5 Differences Between Boys and Real Men
"A man does what he must -- in spite of personal consequences, in spite of obstacles and dangers, and pressures -- and that is the basis of all human morality." -- John F. Kennedy
There's a lot more to being a man than being 18 years old with the right equipment downstairs. In fact, there are males who live a lifetime without ever knowing what it's like to be a real man. No matter how happy the responsibility-free stoners may seem in the movies or how many neutered, feminized males you run across who claim to be thrilled with their lot in life, people know better. They live like that, in shame and failure, because they don't believe they have what it takes to be the sort of man they really want to be. The sad truth, in their case, is that they're selling themselves short. Like anything else in life worth doing, being a real man isn't easy, but not only is it doable, it's actually simpler than it used to be.

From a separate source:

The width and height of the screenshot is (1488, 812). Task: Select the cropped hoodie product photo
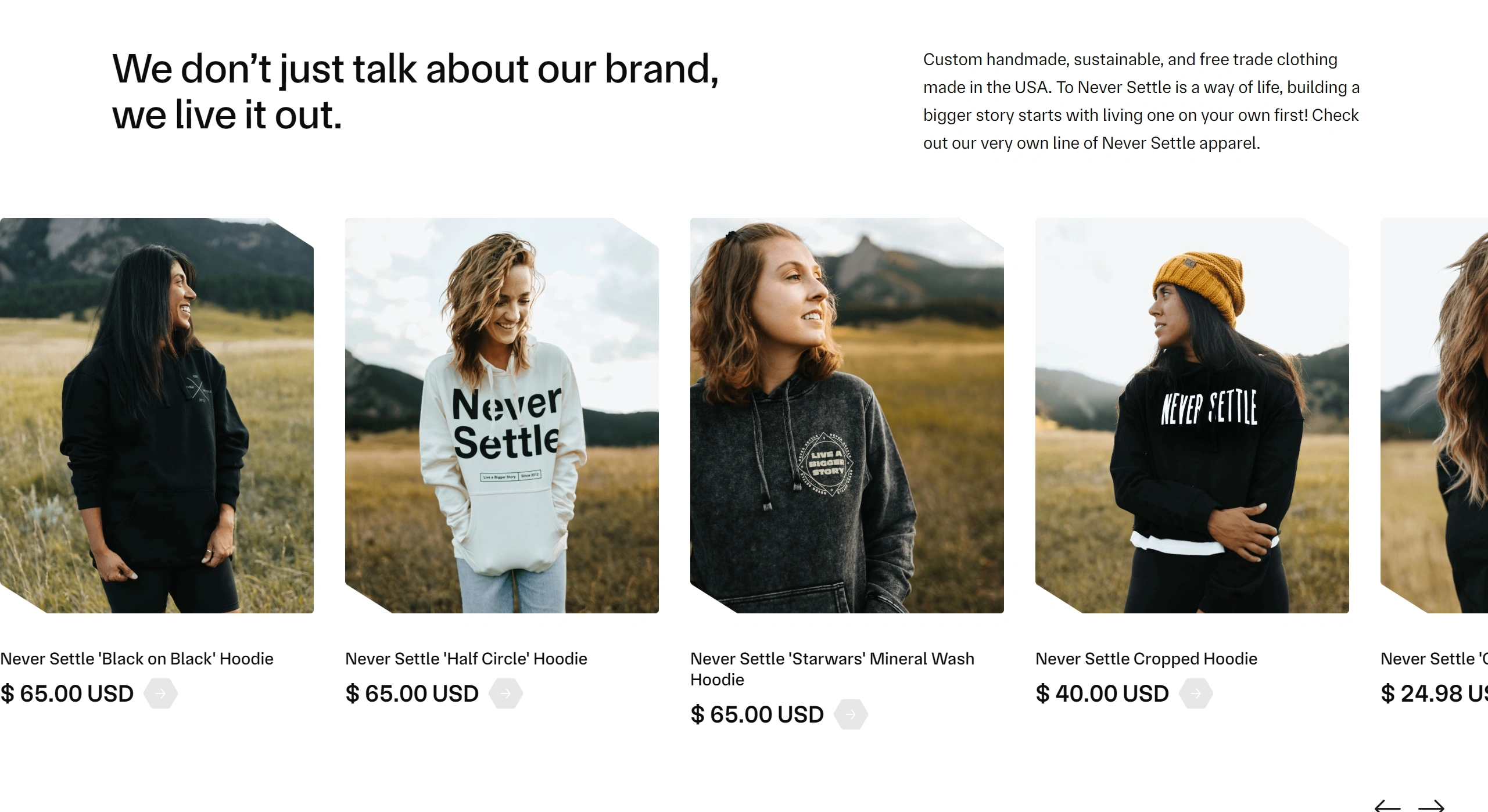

1) A real man gets the job done.
In times gone by a real man had to know how to do everything from building a house, to fixing a car, to making a fire in the woods. Today, in our modern, civilized, capitalistic society, you can pick up the phone and have someone else do all those things for you. But you still have to know whom to call, you still have to pick up the phone, and you still have to know what you're trying to do in the first place. In other words, it's easier than ever for a man to handle his business, but the world is still full of guys who could screw up a two-car parade. That's not to say that a real man never fails, makes mistakes, or lets things fall through the cracks. That happens to EVERYBODY at some point or another. But if a man tells you something will get done, he figures out a way to make it happen. You don't have to remind him 34 times to do his work, baby him through the "tough parts," or frantically do his assignment for him at the last minute because he "forgot" or was too distracted by a South Park marathon to keep his promise. When a real man tells you, "I'll take care it," you can take that to the bank.